Cantwell: Bill Allows Wall Street to Continue to Exploit Loopholes
Tonight U.S. Senator Maria Cantwell (D-WA) voted against the Senate version of a financial regulatory reform bill, saying it did not close potentially dangerous loopholes in the derivatives regulations. Unregulated derivatives, Cantwell said, played a key role in creating the worst financial crisis and economic downturn since the Great Depression. The economic meltdown began on Wall Street but hurt Main Street, costing our economy eight million jobs and cutting off investment capital. Cantwell supports complete transparency and oversight of the derivatives market. Even seemingly small loopholes can create structural flaws in the financial system that can cause tremendous damage in the long term as they are exploited by Wall Street.
"While this bill takes much needed steps to help prevent a crisis of this magnitude from ever happening again, it fails to close the very same loopholes in derivatives trading that led to the biggest economic implosion since the Great Depression," Senator Cantwell said. "Throughout this debate I have fought hard against efforts to weaken this legislation as well as to pass language to strengthen it further. But the fact of the matter is, without key reforms in derivatives trading, this bill does not safeguard America's economy from a repeat of this crisis.
It sets up a process for responding the next time we have a financial crisis, but it doesn't prevent this kind of thing from ever happening again. We have to stop these kinds of dangerous activities. We need stronger bans on banks gambling with depositors' money. We need bright lines -- like Glass-Steagall -- that separate risky activities from the traditional banking system. We need to refocus our financial system away from synthetic bets and get more capital into the hands of job creators and Main Street businesses. There are good, strong provisions in this bill, and I'm proud of the work we did to get them in there, but I fear that without closing the loopholes primarily responsible for this economic meltdown, we are missing the entire heart of the matter."

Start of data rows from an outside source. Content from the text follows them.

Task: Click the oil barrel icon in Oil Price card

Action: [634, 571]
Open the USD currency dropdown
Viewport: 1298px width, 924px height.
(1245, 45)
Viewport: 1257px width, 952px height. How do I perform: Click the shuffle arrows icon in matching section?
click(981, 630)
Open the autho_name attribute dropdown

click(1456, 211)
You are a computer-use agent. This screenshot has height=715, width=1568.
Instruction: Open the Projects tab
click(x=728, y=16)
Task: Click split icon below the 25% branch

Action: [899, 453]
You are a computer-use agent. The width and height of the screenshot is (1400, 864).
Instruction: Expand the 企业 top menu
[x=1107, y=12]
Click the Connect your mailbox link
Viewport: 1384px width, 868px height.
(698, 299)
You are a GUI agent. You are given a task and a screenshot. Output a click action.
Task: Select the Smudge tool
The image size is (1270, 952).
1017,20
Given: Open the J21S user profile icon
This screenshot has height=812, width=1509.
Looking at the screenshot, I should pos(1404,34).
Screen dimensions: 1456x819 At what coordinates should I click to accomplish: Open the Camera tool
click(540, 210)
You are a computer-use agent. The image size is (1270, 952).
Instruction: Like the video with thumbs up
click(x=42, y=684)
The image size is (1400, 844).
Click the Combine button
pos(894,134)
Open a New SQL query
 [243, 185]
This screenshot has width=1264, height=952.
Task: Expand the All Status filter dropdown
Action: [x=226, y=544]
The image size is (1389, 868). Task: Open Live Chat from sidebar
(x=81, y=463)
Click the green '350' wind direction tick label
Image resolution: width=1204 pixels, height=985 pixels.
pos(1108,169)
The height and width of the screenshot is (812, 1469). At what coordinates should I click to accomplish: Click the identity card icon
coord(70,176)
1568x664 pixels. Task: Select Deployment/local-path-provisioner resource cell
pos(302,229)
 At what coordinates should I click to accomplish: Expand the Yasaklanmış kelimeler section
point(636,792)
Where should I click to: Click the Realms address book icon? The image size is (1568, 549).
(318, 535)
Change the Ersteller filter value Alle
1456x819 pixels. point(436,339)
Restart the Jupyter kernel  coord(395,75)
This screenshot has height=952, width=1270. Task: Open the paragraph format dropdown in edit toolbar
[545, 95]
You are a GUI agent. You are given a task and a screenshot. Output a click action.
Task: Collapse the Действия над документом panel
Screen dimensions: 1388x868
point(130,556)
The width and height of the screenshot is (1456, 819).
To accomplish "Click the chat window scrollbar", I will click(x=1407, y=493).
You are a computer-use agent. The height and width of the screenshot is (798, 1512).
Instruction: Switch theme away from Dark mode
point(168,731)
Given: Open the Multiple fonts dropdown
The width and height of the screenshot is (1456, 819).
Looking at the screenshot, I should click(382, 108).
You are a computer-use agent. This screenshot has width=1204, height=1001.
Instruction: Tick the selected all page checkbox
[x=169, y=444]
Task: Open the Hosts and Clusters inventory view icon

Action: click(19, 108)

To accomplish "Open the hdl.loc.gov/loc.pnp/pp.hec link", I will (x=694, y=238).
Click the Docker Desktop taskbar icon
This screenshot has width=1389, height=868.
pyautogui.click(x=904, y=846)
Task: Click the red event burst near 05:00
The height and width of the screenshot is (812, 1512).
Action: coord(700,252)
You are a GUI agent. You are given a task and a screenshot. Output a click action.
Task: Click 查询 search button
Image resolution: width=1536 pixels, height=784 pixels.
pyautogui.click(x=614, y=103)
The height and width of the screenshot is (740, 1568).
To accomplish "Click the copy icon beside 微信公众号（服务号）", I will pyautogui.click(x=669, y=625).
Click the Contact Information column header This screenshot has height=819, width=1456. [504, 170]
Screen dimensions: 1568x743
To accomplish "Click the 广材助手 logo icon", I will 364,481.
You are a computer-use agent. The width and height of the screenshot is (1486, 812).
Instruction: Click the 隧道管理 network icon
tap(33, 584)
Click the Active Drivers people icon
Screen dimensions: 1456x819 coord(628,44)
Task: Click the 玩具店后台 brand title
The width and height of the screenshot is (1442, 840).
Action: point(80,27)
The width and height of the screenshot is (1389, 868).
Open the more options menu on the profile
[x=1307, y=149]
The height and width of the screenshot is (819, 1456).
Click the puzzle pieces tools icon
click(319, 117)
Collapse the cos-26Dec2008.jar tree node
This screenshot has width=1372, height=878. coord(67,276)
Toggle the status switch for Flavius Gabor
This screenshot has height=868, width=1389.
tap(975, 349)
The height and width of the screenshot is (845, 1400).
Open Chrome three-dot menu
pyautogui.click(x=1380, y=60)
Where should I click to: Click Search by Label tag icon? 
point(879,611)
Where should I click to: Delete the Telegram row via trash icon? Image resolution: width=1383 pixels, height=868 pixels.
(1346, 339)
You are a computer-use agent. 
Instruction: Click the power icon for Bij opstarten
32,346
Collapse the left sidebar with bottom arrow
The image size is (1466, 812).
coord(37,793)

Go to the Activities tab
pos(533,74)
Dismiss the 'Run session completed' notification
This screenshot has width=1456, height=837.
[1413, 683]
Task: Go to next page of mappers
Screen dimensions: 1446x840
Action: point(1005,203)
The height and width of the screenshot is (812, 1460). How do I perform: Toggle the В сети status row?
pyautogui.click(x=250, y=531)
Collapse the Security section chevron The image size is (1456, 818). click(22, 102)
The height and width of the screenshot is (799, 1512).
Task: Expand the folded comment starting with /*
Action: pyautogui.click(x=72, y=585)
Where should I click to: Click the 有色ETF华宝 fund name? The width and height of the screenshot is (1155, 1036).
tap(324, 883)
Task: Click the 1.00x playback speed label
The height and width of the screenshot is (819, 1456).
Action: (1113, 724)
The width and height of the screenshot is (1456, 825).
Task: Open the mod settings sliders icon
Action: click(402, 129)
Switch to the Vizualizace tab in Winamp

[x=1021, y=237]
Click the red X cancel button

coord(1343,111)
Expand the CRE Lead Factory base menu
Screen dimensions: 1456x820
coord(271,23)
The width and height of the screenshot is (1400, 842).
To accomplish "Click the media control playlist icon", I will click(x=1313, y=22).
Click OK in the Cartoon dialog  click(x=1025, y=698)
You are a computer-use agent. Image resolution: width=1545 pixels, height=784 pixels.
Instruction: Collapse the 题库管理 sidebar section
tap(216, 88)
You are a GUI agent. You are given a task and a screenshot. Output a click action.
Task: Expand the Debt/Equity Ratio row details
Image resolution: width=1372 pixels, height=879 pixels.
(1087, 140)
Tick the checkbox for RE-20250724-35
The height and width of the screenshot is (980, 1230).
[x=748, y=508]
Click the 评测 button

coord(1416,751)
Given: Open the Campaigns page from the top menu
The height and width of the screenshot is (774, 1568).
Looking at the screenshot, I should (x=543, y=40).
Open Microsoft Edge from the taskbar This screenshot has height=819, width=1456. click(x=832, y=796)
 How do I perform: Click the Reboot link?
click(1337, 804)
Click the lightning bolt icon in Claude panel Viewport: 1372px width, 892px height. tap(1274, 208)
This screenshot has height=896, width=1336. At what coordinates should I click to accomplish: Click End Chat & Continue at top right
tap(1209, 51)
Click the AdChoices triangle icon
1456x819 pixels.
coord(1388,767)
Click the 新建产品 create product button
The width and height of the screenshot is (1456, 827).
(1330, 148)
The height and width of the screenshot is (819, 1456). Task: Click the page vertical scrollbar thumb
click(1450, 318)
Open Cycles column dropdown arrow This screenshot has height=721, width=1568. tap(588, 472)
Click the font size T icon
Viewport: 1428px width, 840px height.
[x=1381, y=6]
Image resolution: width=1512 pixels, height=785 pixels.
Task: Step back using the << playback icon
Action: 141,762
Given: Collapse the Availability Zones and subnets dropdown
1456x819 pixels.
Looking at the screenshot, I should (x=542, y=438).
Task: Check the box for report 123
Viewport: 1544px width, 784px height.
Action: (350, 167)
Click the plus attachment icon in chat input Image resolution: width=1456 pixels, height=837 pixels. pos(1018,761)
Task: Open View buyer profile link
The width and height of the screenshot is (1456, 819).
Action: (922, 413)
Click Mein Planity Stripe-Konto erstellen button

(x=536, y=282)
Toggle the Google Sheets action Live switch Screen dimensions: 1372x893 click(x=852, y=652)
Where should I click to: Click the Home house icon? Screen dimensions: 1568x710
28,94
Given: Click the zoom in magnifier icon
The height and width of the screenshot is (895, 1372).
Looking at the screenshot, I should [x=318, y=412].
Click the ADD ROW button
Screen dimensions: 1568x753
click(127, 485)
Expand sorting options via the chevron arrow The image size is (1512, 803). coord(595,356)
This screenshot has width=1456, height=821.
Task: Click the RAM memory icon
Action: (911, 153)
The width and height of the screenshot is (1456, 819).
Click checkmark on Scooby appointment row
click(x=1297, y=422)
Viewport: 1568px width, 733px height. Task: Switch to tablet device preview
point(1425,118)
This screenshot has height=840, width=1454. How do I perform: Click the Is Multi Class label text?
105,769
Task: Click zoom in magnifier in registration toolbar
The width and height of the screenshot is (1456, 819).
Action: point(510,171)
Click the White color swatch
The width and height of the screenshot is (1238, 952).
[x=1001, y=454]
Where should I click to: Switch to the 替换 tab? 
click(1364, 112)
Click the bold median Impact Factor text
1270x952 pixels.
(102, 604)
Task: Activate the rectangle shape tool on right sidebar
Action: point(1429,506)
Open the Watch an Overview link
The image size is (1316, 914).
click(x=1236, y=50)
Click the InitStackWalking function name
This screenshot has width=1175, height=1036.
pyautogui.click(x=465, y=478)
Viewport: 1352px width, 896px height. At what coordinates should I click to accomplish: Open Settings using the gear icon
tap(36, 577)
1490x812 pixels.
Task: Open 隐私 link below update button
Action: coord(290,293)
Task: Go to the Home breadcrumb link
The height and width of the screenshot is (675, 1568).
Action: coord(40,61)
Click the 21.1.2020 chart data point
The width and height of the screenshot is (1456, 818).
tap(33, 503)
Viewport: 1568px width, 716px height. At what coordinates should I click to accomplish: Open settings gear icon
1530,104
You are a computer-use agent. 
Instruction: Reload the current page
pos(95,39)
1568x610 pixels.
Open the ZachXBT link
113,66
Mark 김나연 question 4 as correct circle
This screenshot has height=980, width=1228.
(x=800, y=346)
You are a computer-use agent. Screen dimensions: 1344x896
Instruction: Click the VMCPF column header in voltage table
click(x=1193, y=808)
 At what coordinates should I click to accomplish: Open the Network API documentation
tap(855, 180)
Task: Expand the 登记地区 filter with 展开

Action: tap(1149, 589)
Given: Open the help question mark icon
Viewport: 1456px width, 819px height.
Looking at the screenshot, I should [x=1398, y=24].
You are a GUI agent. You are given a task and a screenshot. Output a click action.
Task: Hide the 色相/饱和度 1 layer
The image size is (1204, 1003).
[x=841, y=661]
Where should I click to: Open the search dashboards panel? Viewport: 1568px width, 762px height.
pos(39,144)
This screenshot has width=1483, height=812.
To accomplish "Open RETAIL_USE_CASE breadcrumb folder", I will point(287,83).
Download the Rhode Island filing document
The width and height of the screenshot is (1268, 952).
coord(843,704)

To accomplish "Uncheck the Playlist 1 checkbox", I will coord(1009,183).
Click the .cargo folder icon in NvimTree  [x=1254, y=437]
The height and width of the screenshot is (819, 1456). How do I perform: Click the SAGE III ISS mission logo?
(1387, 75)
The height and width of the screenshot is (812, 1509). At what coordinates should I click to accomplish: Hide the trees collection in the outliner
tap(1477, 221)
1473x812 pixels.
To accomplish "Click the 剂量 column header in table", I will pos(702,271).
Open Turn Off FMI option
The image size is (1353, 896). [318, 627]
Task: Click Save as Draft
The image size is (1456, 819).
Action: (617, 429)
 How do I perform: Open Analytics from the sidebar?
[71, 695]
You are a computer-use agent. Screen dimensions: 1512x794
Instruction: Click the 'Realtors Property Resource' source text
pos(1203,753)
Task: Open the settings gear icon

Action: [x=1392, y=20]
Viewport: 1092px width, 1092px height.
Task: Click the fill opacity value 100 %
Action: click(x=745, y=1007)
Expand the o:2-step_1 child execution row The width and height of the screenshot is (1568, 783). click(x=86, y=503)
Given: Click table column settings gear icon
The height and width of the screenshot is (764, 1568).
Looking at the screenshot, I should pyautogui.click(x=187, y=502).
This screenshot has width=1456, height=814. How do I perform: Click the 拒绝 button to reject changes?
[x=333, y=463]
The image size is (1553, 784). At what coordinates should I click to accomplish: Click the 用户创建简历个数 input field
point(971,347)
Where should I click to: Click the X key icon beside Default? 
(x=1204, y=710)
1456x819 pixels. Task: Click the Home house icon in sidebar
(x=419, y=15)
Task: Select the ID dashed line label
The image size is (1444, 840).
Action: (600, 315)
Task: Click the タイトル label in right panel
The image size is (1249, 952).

"I'm not giving up this fight. I intend to continue to work with my colleagues to strengthen the bill even further during the conference process, including taking language from an amendment I have offered with Senator Blanche Lincoln to close this loophole by tightening clearing requirements for trading derivatives. I believe that there is the will in both chambers to solve this challenge -- to tighten these critical loopholes and protect America's economy. We must reign in these dark markets and prevent our economy from being undermined by this dangerous loophole."
Cantwell coauthored two amendments that were not allowed to come up for debate and a vote in the Senate. Anamendmentshe coauthored with Sen. Blanche Lincoln (D-AR) would have tightened clearing requirements for trading derivatives by requiring that all standardized swaps be cleared; under this amendment, failure to do so makes the swap unlawful and could void the swap. Another amendment coauthored with Sen. John McCain, R-AZ would have re-established the Glass-Steagall separation of commercial and investment banking.
Throughout the debate, Cantwell has tirelessly fought to defeat efforts to weaken the legislation, and she has championed amendments that strengthen the bill, particularly in the areas of derivatives trading. Cantwell, a leader in the fight to prevent a repeat of the financial meltdown of 2008, and in previous years to end energy market manipulation, helped craft the tough derivatives language under consideration in the financial regulatory reform bill on the floor.
On May 17, the Senate passed an amendment co-sponsored by Cantwell that provides strong protections for investors while promoting small business startups vital to job creation.
On May 13, the Senate passed an amendment 61 to 38 submitted by Cantwell and Senator George LeMieux (R-FL) to remove the federal government's "seal of approval' from investment rating agencies and force federal regulators to develop more diverse and accurate measures of credit worthiness. Economists, regulators, and industry experts have agreed that an over-reliance on credit ratings contributed significantly to the recent economic crisis.
On May 6, the Senate unanimously passed Cantwell's anti-manipulation amendment, which makes it easier for the Commodities Futures Trading Commission (CFTC) to deter and enforce manipulation in futures and derivatives markets. Under current law, the standard the CFTC must meet to prove market manipulation is so high that there has only been one successful prosecution in the past 35 years.